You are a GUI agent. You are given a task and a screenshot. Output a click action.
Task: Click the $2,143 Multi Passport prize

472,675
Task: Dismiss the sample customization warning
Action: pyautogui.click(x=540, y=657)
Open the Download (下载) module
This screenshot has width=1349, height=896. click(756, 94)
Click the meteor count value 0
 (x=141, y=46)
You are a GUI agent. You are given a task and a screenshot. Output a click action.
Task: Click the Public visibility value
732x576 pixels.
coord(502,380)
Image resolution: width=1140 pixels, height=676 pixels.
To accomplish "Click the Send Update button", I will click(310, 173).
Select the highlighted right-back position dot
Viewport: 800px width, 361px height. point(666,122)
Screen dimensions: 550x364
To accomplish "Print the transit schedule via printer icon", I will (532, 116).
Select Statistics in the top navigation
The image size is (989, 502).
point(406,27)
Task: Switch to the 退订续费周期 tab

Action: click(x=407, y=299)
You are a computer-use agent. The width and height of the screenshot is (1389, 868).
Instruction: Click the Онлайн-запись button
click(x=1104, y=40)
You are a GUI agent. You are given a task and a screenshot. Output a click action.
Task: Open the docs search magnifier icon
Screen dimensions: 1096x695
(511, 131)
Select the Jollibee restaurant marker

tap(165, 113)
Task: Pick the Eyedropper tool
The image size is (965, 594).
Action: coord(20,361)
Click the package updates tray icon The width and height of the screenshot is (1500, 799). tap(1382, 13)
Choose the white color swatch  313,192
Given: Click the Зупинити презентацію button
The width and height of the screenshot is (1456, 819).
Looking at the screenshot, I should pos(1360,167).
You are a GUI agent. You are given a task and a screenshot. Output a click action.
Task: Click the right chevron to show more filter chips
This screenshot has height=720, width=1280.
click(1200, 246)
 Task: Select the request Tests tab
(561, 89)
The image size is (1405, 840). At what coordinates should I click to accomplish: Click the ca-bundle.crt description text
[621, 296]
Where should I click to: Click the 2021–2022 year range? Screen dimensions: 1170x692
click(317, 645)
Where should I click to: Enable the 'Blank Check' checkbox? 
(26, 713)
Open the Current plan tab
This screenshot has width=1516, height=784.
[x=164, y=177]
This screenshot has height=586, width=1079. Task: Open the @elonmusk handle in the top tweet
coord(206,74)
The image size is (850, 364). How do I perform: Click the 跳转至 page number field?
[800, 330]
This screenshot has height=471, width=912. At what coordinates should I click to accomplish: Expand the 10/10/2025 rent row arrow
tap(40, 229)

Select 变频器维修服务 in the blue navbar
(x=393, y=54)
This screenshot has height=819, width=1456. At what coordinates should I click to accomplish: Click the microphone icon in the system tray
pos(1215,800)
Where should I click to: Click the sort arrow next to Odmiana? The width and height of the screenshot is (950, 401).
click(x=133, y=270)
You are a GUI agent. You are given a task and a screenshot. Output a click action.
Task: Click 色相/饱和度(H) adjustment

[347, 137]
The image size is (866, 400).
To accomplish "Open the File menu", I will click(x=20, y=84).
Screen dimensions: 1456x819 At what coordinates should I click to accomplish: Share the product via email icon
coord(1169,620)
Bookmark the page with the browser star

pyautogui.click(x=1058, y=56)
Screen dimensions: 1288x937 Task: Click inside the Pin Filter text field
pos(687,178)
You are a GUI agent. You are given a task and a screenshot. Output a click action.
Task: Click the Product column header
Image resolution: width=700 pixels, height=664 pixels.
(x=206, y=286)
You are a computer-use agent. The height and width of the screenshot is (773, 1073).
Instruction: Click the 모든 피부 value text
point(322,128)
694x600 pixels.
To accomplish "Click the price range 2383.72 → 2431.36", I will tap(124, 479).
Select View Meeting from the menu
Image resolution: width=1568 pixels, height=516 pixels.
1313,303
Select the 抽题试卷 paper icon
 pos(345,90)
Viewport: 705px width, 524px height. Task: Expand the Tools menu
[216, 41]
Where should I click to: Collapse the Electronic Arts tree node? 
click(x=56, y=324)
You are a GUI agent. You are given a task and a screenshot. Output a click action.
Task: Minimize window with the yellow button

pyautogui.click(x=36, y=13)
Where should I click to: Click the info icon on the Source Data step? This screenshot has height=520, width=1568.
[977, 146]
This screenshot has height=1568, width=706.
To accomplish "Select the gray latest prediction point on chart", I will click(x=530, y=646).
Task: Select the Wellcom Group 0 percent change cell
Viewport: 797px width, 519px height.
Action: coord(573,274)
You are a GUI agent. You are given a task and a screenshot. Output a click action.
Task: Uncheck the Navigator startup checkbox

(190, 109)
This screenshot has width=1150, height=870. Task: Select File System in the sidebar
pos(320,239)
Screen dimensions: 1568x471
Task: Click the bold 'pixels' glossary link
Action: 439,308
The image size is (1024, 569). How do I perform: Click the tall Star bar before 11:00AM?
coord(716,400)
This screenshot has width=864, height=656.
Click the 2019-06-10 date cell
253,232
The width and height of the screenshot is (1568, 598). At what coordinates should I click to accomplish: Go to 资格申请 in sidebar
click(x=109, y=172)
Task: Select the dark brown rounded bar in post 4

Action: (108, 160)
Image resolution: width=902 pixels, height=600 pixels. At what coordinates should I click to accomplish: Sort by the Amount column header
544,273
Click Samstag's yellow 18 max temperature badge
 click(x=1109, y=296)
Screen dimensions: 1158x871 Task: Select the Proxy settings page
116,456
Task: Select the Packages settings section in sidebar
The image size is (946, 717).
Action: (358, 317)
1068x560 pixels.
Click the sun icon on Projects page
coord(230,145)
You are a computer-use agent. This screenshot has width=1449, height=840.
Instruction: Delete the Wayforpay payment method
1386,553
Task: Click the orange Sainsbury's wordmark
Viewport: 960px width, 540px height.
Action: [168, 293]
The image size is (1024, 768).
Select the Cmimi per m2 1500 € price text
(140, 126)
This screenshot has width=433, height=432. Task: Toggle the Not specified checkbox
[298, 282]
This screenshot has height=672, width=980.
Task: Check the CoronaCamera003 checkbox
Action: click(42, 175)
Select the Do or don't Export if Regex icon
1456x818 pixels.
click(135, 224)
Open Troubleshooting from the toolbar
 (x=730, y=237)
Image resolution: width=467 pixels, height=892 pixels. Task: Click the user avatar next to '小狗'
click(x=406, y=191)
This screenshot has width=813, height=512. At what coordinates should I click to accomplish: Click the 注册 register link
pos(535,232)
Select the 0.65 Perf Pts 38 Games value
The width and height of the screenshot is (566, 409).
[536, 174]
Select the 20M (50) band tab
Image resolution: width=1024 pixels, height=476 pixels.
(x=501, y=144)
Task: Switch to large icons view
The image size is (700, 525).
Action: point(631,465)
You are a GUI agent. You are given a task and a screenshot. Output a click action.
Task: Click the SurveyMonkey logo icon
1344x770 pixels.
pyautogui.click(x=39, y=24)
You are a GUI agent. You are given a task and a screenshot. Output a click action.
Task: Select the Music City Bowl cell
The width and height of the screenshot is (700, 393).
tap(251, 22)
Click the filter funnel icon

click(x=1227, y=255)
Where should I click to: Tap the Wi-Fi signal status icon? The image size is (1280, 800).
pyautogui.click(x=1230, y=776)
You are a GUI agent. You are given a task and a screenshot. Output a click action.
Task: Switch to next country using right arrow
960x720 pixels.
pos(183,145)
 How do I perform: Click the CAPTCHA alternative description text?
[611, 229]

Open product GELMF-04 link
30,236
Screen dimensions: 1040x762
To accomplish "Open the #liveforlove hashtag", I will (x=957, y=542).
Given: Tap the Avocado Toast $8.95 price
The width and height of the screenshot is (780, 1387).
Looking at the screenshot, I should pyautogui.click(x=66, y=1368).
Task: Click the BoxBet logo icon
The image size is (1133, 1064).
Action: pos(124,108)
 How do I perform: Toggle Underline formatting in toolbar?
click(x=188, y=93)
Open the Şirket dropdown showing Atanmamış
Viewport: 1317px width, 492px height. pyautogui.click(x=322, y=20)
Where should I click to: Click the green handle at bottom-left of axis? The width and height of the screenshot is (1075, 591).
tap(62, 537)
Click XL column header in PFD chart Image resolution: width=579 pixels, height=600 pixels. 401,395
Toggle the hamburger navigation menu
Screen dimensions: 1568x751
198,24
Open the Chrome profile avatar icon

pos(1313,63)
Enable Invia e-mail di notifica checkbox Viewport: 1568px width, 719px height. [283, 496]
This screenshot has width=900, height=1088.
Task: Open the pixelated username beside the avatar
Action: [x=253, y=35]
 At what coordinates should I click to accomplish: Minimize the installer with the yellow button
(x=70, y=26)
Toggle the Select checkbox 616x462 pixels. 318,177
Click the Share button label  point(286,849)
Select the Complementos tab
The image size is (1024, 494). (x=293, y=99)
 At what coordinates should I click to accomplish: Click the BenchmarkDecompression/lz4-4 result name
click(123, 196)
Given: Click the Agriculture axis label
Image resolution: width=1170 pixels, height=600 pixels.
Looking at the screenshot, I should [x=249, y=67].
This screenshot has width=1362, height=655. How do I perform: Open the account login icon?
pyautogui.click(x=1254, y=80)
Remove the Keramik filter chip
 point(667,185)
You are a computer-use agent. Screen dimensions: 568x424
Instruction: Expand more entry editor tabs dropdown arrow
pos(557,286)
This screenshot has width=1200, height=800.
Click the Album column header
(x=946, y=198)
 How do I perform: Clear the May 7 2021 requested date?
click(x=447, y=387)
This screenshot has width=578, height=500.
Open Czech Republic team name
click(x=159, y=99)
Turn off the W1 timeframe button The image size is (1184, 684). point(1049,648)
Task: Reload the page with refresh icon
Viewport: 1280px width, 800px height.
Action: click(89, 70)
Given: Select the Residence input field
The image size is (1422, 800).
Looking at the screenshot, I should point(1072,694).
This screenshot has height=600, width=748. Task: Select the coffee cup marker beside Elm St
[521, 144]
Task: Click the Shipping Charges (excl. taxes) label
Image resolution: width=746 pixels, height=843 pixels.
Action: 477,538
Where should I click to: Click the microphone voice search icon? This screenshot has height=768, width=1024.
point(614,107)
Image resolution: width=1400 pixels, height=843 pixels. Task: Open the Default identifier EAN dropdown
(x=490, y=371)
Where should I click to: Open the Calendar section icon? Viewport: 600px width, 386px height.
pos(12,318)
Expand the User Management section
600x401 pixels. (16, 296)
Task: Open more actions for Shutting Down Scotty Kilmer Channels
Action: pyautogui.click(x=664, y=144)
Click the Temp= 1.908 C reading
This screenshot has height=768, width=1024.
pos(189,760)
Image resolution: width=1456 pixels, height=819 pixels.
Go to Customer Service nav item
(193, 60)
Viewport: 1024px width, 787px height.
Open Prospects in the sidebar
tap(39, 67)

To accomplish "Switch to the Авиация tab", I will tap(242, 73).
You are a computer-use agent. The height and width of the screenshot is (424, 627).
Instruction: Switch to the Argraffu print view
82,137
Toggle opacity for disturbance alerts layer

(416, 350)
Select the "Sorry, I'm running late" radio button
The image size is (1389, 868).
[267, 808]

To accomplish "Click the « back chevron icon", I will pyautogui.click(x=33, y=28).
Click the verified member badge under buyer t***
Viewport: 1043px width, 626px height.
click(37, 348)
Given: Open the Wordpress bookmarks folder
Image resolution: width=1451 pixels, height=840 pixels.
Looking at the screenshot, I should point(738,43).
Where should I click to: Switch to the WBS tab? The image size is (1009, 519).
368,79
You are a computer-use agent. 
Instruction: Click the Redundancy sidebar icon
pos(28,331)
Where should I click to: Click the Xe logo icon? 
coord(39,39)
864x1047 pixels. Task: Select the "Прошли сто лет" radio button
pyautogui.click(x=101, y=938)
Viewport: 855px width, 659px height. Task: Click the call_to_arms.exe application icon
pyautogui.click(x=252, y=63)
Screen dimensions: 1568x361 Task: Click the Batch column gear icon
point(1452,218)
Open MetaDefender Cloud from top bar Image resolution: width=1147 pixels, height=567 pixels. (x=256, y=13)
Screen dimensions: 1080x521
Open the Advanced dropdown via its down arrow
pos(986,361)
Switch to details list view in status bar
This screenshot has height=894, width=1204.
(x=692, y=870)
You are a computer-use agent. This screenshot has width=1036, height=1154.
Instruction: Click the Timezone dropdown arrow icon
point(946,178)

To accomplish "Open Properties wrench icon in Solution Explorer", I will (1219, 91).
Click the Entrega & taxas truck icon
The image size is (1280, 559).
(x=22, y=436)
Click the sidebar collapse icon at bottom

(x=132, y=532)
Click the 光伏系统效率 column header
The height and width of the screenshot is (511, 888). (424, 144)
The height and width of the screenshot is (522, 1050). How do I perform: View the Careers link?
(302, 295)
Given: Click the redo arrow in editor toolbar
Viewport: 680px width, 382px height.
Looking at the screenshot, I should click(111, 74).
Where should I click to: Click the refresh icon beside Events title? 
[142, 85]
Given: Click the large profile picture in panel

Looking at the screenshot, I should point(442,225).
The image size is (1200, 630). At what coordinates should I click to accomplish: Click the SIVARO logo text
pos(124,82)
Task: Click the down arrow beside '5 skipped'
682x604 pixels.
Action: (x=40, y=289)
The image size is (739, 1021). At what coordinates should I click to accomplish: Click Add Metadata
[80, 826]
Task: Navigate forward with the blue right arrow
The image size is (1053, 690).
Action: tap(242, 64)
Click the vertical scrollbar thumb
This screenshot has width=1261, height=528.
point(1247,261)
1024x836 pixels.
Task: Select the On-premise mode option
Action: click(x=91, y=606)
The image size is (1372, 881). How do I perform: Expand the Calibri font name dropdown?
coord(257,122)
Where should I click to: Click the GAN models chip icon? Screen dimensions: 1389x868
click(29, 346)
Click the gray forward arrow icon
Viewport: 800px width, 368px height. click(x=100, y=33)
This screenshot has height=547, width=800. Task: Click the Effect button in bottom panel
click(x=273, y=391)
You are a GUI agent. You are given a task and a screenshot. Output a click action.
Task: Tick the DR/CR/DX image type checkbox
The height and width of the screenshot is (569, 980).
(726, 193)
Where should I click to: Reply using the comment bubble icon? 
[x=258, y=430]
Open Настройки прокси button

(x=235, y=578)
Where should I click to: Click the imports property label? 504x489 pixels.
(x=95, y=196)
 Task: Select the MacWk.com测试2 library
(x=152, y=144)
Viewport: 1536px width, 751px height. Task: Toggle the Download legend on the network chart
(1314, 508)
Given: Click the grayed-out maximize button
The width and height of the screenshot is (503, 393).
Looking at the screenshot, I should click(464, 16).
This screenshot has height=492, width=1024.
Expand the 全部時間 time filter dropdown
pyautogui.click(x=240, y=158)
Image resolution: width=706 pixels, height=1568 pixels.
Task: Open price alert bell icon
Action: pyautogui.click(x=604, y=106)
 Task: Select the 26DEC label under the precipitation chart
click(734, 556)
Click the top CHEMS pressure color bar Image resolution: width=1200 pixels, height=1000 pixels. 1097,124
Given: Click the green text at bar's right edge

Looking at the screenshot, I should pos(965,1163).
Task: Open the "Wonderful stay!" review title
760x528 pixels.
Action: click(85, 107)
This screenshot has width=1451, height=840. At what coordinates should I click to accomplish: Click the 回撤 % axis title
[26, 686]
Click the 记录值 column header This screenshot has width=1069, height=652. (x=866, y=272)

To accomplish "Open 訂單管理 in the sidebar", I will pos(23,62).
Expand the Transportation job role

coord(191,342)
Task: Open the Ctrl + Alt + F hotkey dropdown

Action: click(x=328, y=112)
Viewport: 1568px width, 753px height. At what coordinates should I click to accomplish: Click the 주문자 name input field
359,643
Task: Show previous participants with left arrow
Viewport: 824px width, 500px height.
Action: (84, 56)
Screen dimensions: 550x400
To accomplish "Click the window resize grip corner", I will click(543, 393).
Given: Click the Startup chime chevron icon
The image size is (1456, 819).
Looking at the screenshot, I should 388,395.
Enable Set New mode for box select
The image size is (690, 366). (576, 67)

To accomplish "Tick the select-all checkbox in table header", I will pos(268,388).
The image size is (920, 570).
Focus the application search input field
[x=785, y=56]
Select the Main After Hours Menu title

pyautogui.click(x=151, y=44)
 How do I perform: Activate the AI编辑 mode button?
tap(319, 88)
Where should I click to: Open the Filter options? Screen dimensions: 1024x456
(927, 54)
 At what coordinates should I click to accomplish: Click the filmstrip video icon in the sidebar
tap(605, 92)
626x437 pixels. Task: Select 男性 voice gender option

---

Since only part of the listing is wanted, copy exactly the lines from the one holding "Image resolution: width=1140" to the one holding "Screen dimensions: 550x364", both included.

SOLUTION TO THE EXERCISE:
Image resolution: width=1140 pixels, height=676 pixels.
To accomplish "Click the Send Update button", I will click(310, 173).
Select the highlighted right-back position dot
Viewport: 800px width, 361px height. point(666,122)
Screen dimensions: 550x364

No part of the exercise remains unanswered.